Posted by kiran chitturi <ch...@gmail.com>.
Hi Lewis,

Thanks for posting my question here. I was working on something and want to
reply once i have it working.

Right now, i am able to dump only field information to Nutch using command
(./bin/nutch readdb -dump dumpFields -field status).

This command dumps the fields 'baseURL' and 'status' to the folder
'dumpFields'. Since, i have only 16k records, i have imported this file in
to excel, and sorted the urls according to the parse status.

So, what i am looking to develop is to send (key, value) to Gora and it
returns only the records that have that value.

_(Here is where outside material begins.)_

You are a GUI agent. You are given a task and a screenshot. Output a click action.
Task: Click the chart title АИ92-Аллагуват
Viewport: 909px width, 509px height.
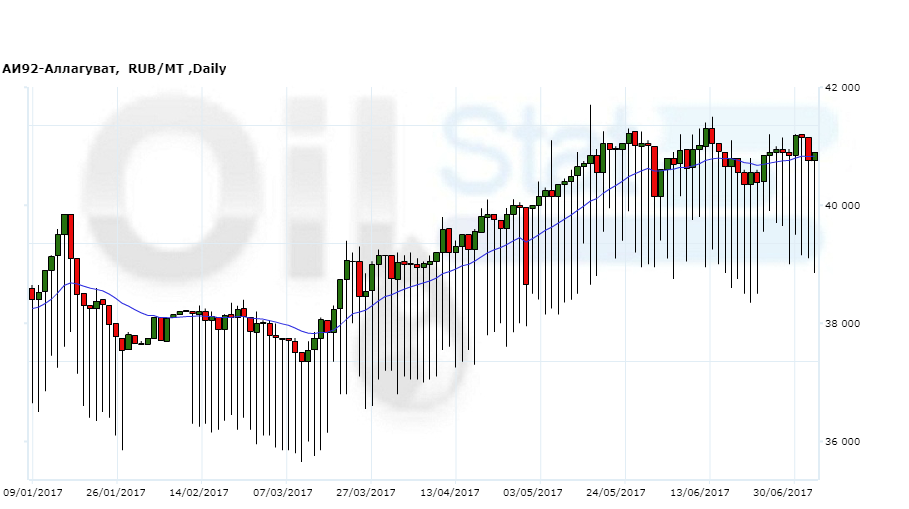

That command can look like (./bin/nutch readdb -dump dumpFields
-fieldValues '{"status":2}' ). Actually, i can do this filter within Nutch
after gora returns all the records. I thought giving key, values as JSON
fits in to the scheme. Once i have like 600,000 docs or more this can be
really useful.

So, what do you guys think ? I am not much familiar with Gora but is it
better implement this with in Nutch itself ?

Thanks,
Kiran.









On Fri, Jan 18, 2013 at 4:13 PM, Lewis John Mcgibbney <
lewis.mcgibbney@gmail.com> wrote:

> Hi Kiran & All,
>
> We are currently discussing a modification of the WebTableReader tool [0]
> over in Nutch 2.x. For reference the full mail thread can be seen here [1].
> So currently Kiran's question is as below.
> This list is much more appropriate to discuss the Gora Query API than
> user@nutch. We may even be able to improve the Query API ;)
> Any thoughts?
>
> Best
> Lewis
>
>
> On Wed, Jan 16, 2013 at 10:55 PM, kiran chitturi <
> chitturikiran15@gmail.com> wrote:
>
>>
>>
>>
>> So, my question is whether we can set a single/multiple fields in the
>> query
>> rather than all the fields like in line in 319 in [0]
>>
>> [0] -
>>
>> http://svn.apache.org/viewvc/nutch/branches/2.x/src/java/org/apache/nutch/crawl/WebTableReader.java?view=markup
>>
>> [1] http://www.mail-archive.com/user%40nutch.apache.org/msg08566.html
>



-- 
Kiran Chitturi